(Saved data entries)
§ §

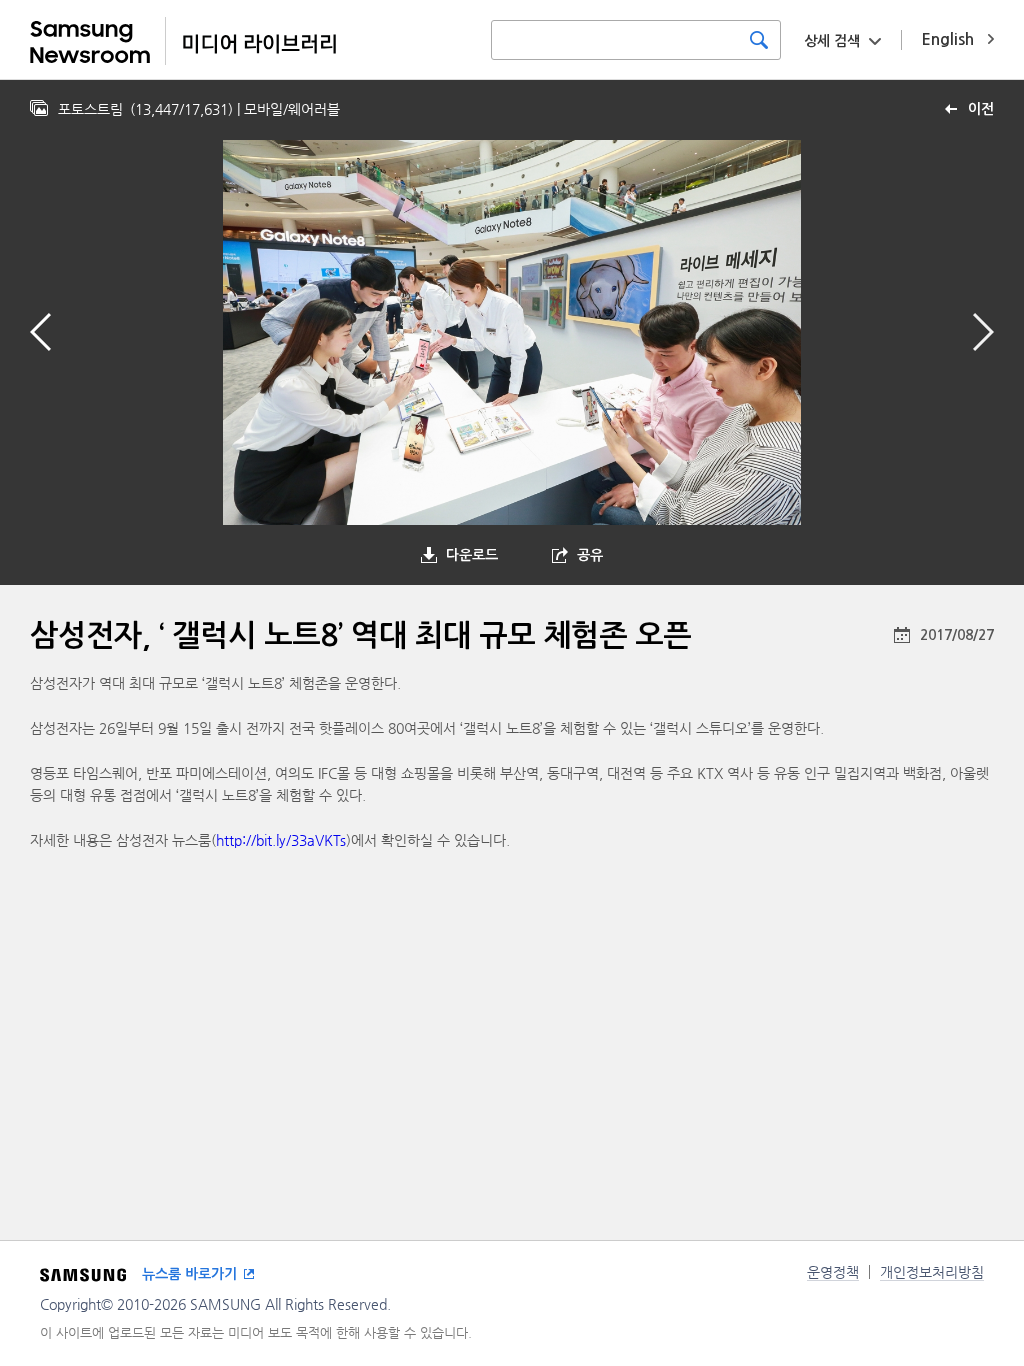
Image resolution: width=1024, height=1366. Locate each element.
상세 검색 (832, 41)
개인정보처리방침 (932, 1272)
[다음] (983, 332)
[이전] (40, 332)
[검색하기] (759, 40)
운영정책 (833, 1272)
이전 (981, 109)
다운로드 (472, 555)
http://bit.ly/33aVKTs (281, 840)
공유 (590, 555)
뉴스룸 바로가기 (189, 1274)
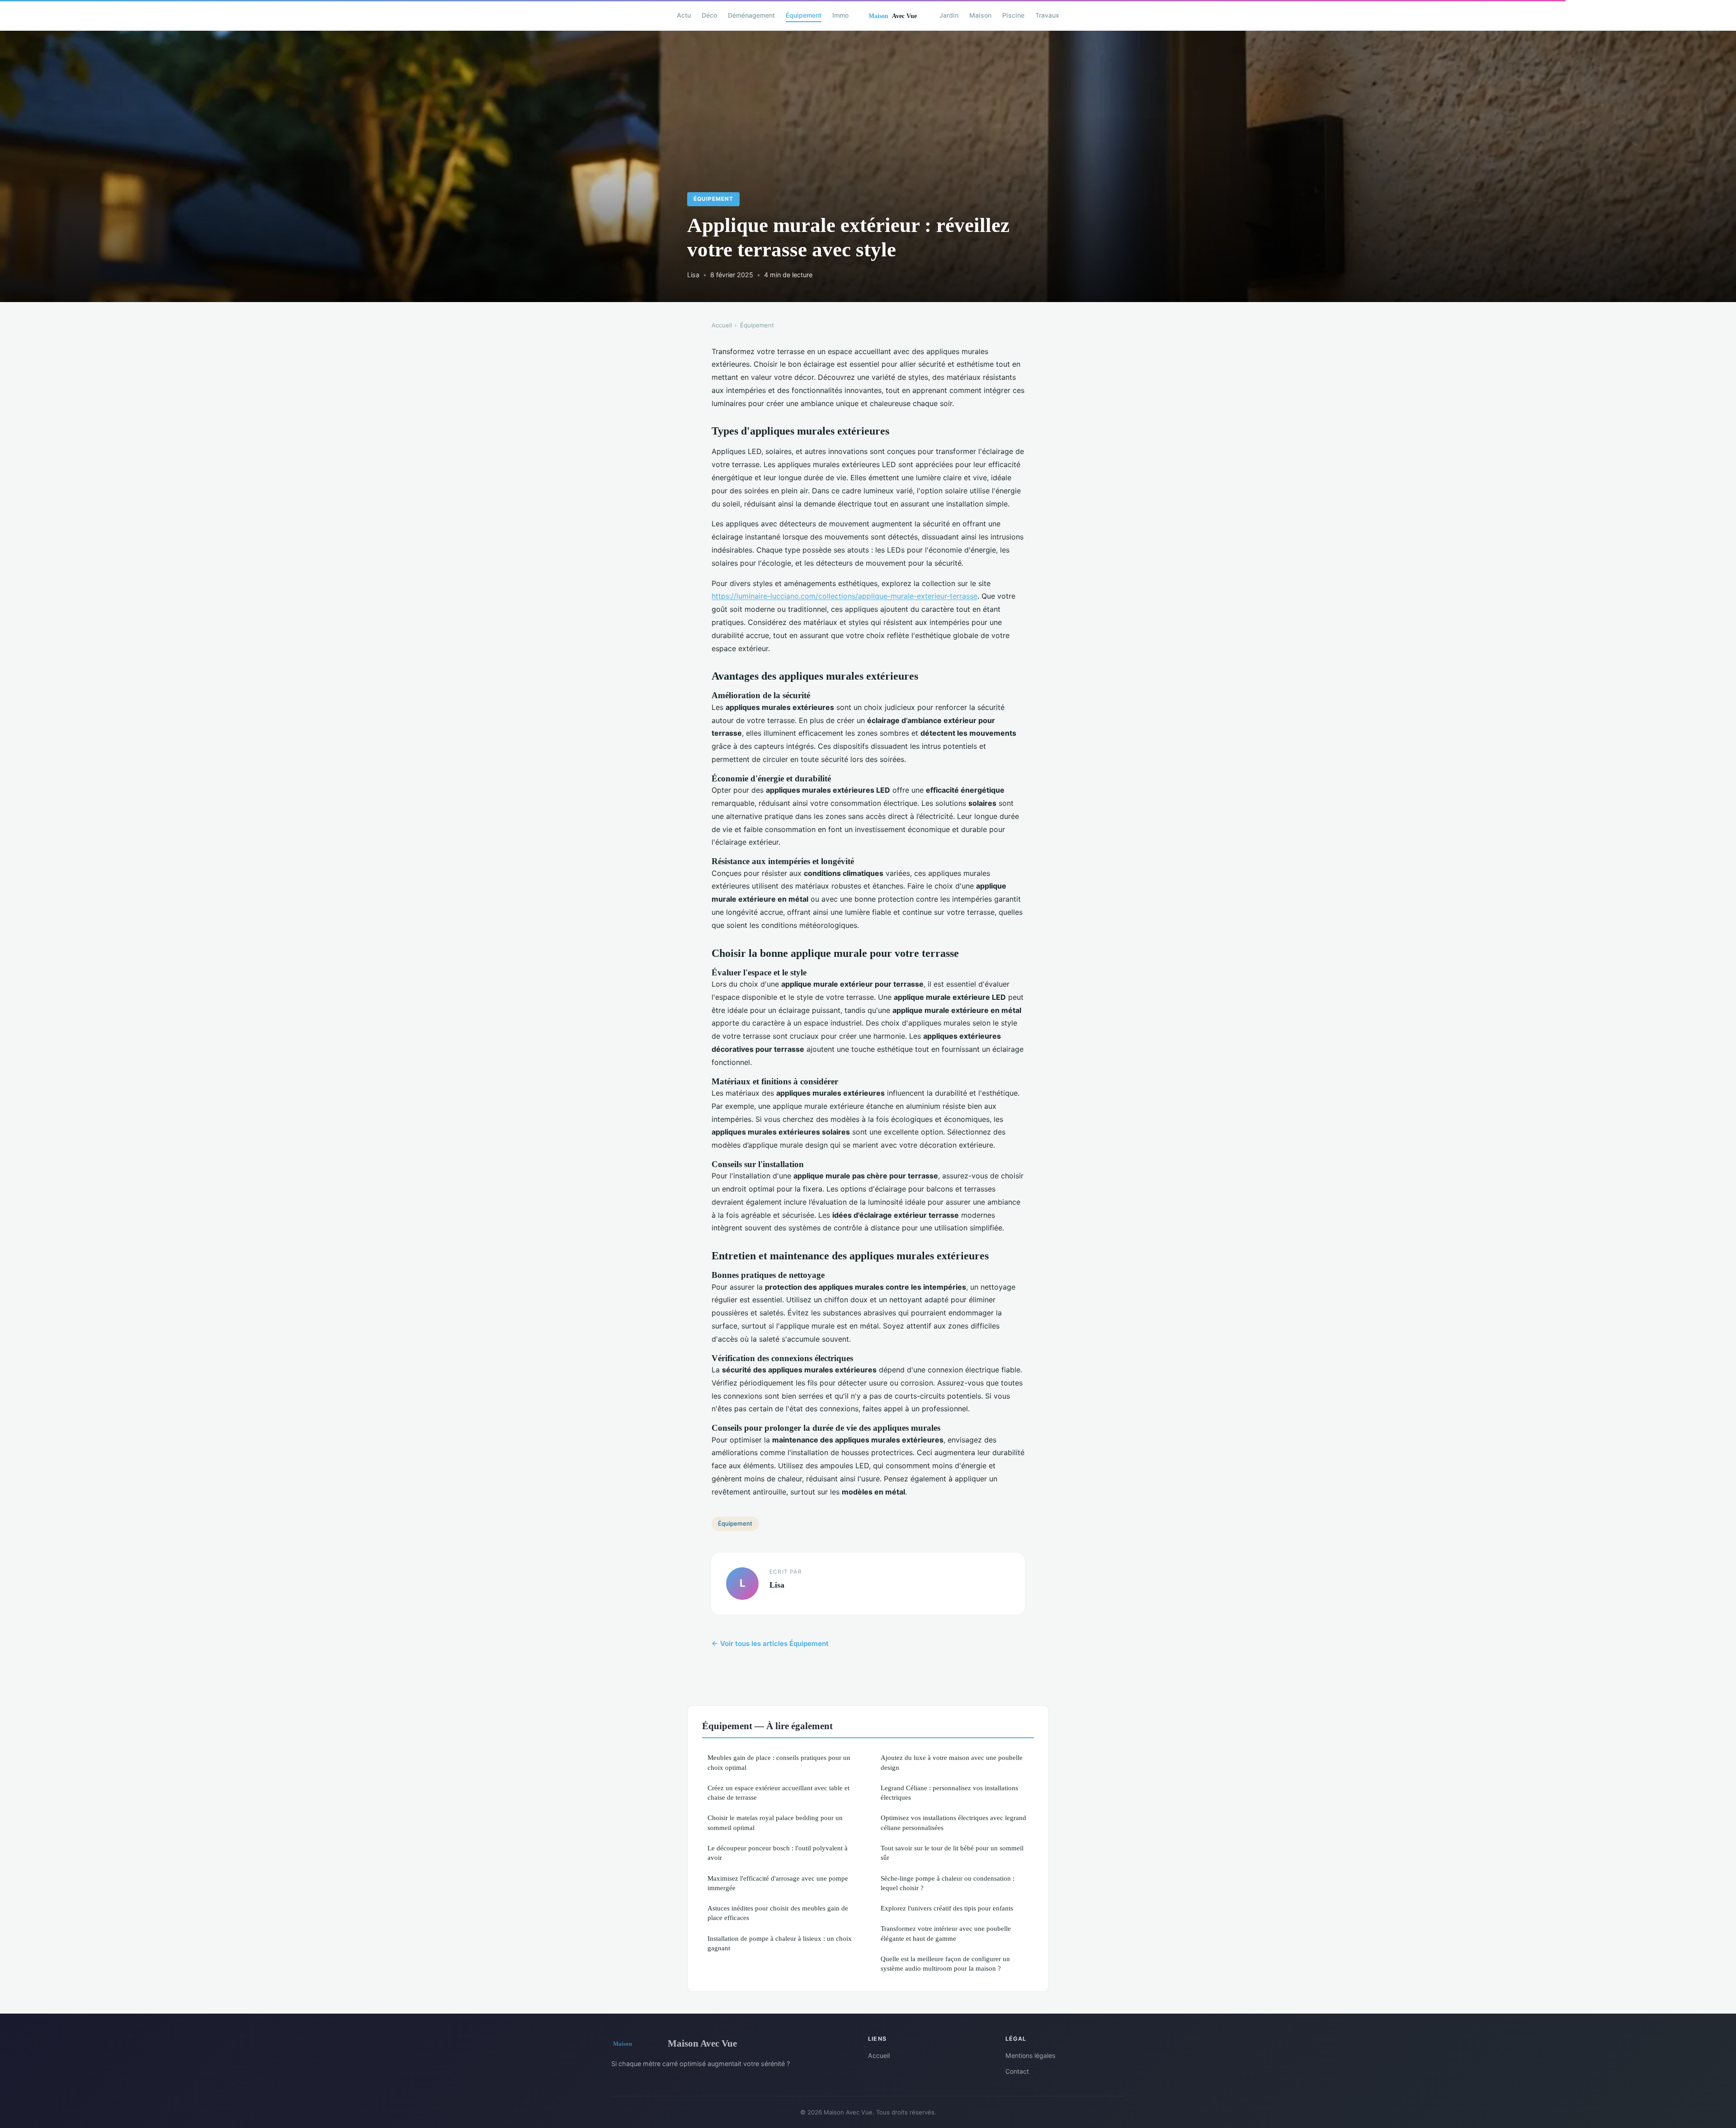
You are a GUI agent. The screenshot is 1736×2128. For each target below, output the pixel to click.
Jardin (948, 15)
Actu (684, 15)
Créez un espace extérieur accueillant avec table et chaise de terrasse (778, 1792)
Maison (980, 15)
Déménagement (751, 15)
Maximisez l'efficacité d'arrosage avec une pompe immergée (778, 1883)
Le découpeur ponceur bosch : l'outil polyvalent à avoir (778, 1852)
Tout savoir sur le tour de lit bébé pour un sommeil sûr (952, 1852)
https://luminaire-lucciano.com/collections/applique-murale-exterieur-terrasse (844, 596)
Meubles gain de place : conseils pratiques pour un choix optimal (779, 1762)
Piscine (1013, 15)
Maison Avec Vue (702, 2043)
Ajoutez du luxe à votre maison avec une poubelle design (952, 1762)
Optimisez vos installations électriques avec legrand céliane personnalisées (953, 1822)
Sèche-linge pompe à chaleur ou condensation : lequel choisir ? (947, 1883)
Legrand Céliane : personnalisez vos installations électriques (949, 1792)
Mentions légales (1030, 2055)
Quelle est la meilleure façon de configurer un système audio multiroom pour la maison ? (945, 1963)
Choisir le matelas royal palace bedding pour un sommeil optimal (775, 1822)
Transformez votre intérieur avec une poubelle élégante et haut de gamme (946, 1933)
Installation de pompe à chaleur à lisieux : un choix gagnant (780, 1943)
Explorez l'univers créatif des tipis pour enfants (947, 1908)
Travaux (1047, 15)
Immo (840, 15)
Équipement (803, 15)
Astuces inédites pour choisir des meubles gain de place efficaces (778, 1912)
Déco (709, 15)
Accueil (722, 325)
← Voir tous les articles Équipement (770, 1643)
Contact (1017, 2071)
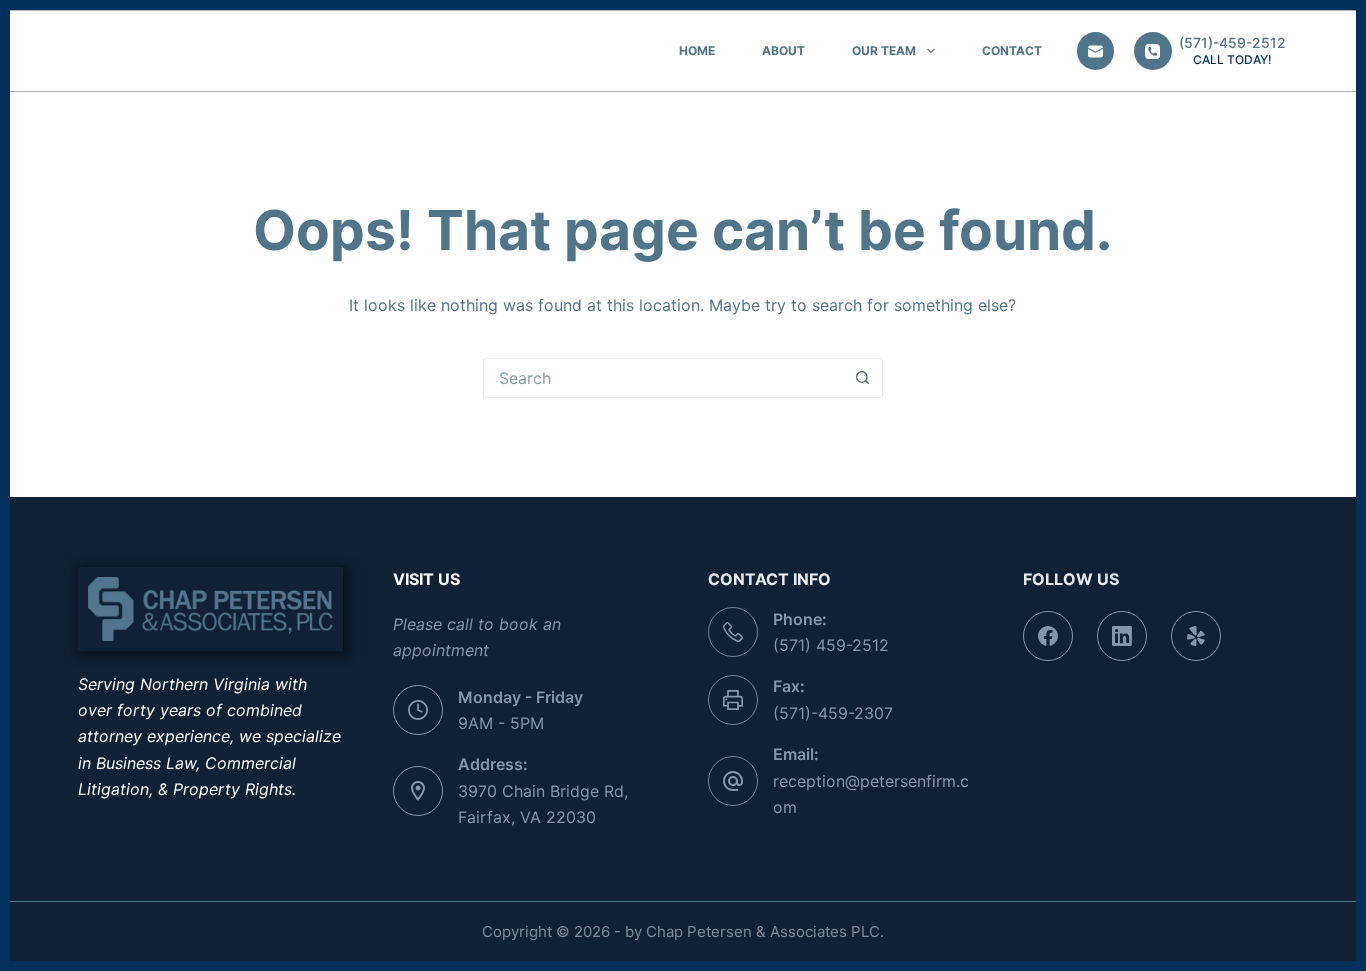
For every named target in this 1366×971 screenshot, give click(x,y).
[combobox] (664, 378)
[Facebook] (1048, 636)
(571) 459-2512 (831, 645)
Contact (1012, 50)
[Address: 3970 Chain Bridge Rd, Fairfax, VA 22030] (418, 791)
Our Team (884, 50)
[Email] (1096, 51)
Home (697, 50)
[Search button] (863, 378)
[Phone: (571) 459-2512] (733, 632)
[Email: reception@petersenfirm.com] (733, 781)
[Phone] (1153, 51)
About (783, 50)
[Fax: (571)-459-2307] (733, 700)
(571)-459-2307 (833, 713)
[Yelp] (1196, 636)
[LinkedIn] (1122, 636)
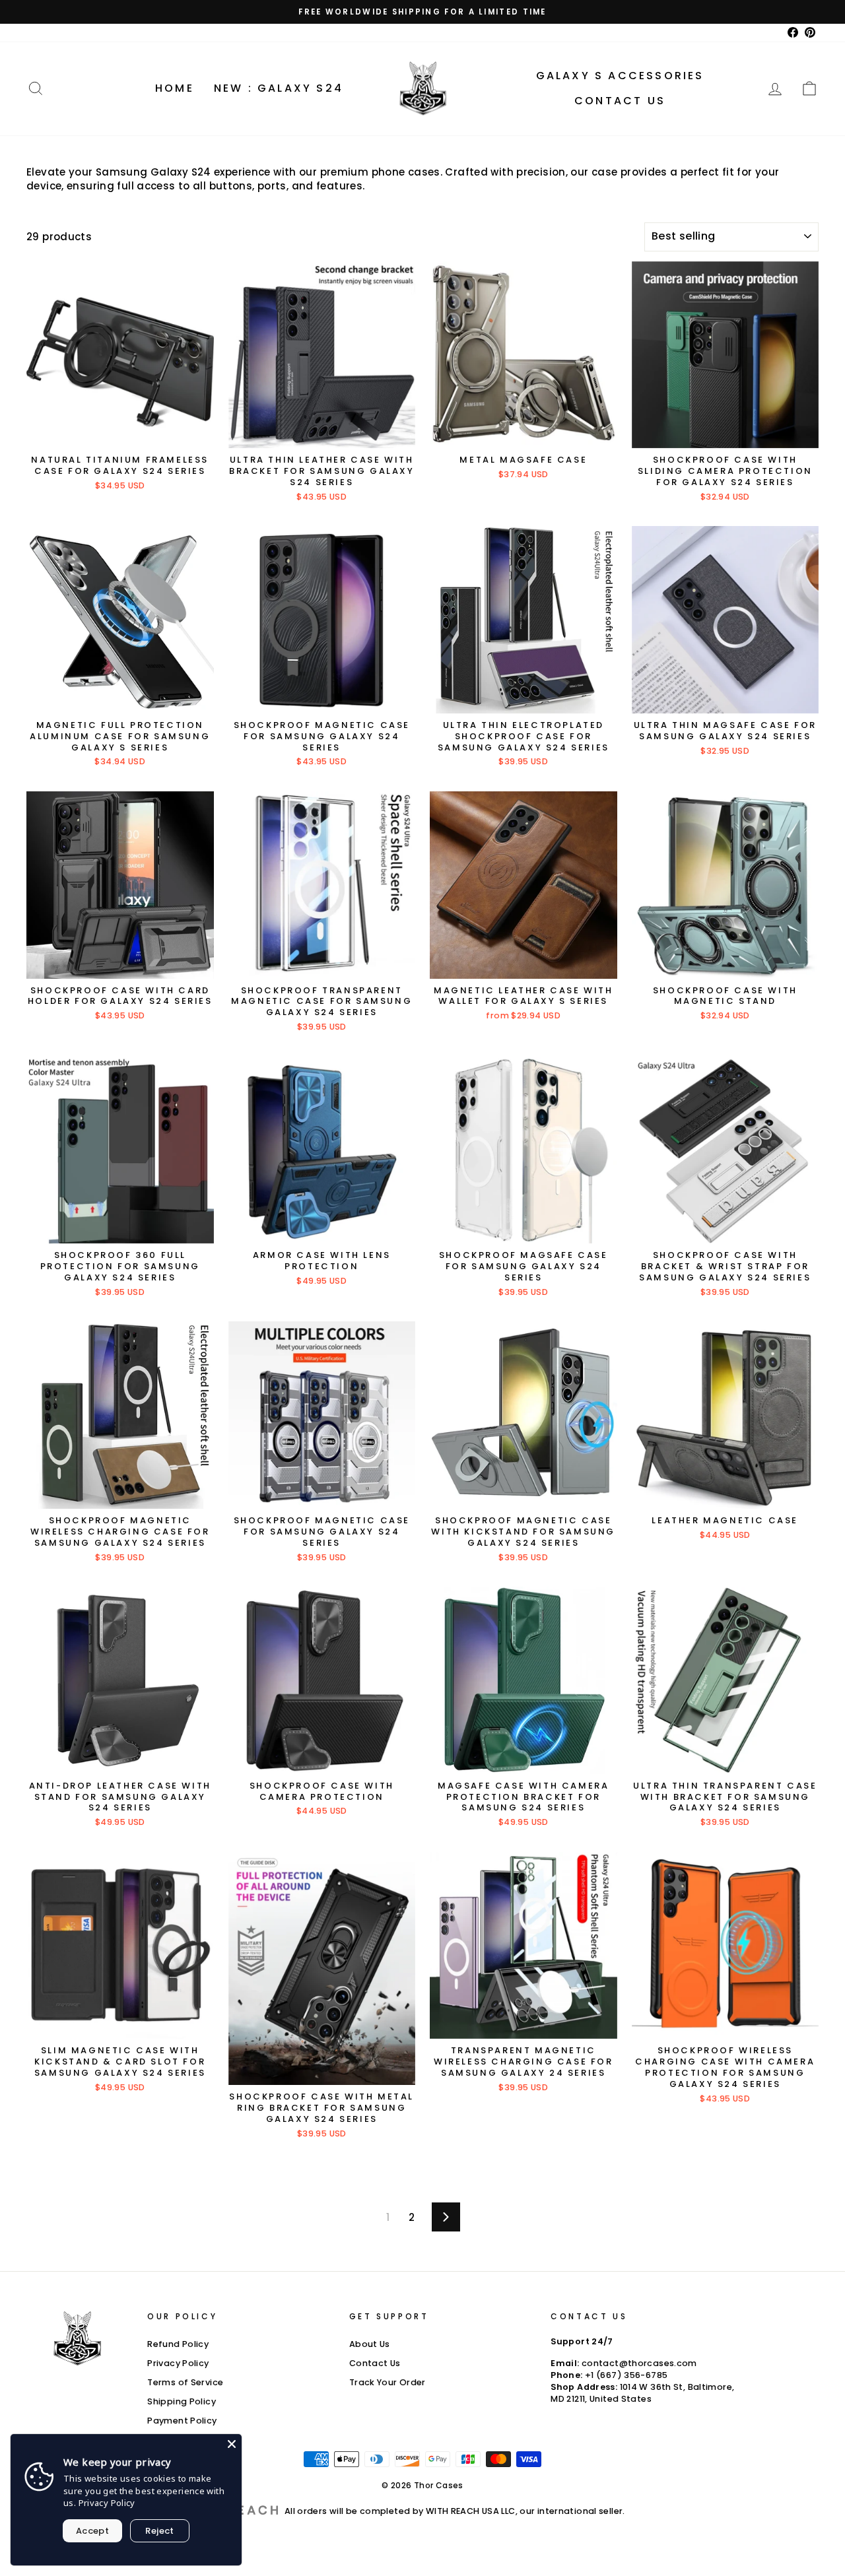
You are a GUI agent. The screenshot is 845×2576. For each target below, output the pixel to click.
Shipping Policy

§ §

▶ EXERCISE BRIEF
Apart from the pictures, all of the data must be duplicated exactly as shown above.

▶ ANSWER TO THIS PROBLEM
Image resolution: width=1024, height=1366. Locate each element.
상세 검색 (832, 41)
개인정보처리방침 (932, 1272)
[다음] (983, 332)
[이전] (40, 332)
[검색하기] (759, 40)
운영정책 (833, 1272)
이전 (981, 109)
다운로드 (472, 555)
http://bit.ly/33aVKTs (281, 840)
공유 (590, 555)
뉴스룸 바로가기 (189, 1274)
You are a GUI agent. The screenshot is 1736×2128. For each target below, output the pixel to click.
Jardin (948, 15)
Actu (684, 15)
Créez un espace extérieur accueillant avec table et chaise de terrasse (778, 1792)
Maison (980, 15)
Déménagement (751, 15)
Maximisez l'efficacité d'arrosage avec une pompe immergée (778, 1883)
Le découpeur ponceur bosch : l'outil polyvalent à avoir (778, 1852)
Tout savoir sur le tour de lit bébé pour un sommeil sûr (952, 1852)
https://luminaire-lucciano.com/collections/applique-murale-exterieur-terrasse (844, 596)
Meubles gain de place : conseils pratiques pour un choix optimal (779, 1762)
Piscine (1013, 15)
Maison Avec Vue (702, 2043)
Ajoutez du luxe à votre maison avec une poubelle design (952, 1762)
Optimisez vos installations électriques avec legrand céliane personnalisées (953, 1822)
Sèche-linge pompe à chaleur ou condensation : lequel choisir ? (947, 1883)
Legrand Céliane : personnalisez vos installations électriques (949, 1792)
Mentions légales (1030, 2055)
Quelle est la meilleure façon de configurer un système audio multiroom pour la maison ? (945, 1963)
Choisir le matelas royal palace bedding pour un sommeil optimal (775, 1822)
Transformez votre intérieur avec une poubelle élégante et haut de gamme (946, 1933)
Installation de pompe à chaleur à lisieux : un choix gagnant (780, 1943)
Explorez l'univers créatif des tipis pour enfants (947, 1908)
Travaux (1047, 15)
Immo (840, 15)
Équipement (803, 15)
Astuces inédites pour choisir des meubles gain de place efficaces (778, 1912)
Déco (709, 15)
Accueil (722, 325)
← Voir tous les articles Équipement (770, 1643)
Contact (1017, 2071)
For every named target in this 1366×971 screenshot, give click(x,y).
[combobox] (664, 378)
[Facebook] (1048, 636)
(571) 459-2512 (831, 645)
Contact (1012, 50)
[Address: 3970 Chain Bridge Rd, Fairfax, VA 22030] (418, 791)
Our Team (884, 50)
[Email] (1096, 51)
Home (697, 50)
[Search button] (863, 378)
[Phone: (571) 459-2512] (733, 632)
[Email: reception@petersenfirm.com] (733, 781)
[Phone] (1153, 51)
About (783, 50)
[Fax: (571)-459-2307] (733, 700)
(571)-459-2307 (833, 713)
[Yelp] (1196, 636)
[LinkedIn] (1122, 636)
You are a GUI agent. The screenshot is 845×2576. For each target below, output the pixel to click.
Shipping Policy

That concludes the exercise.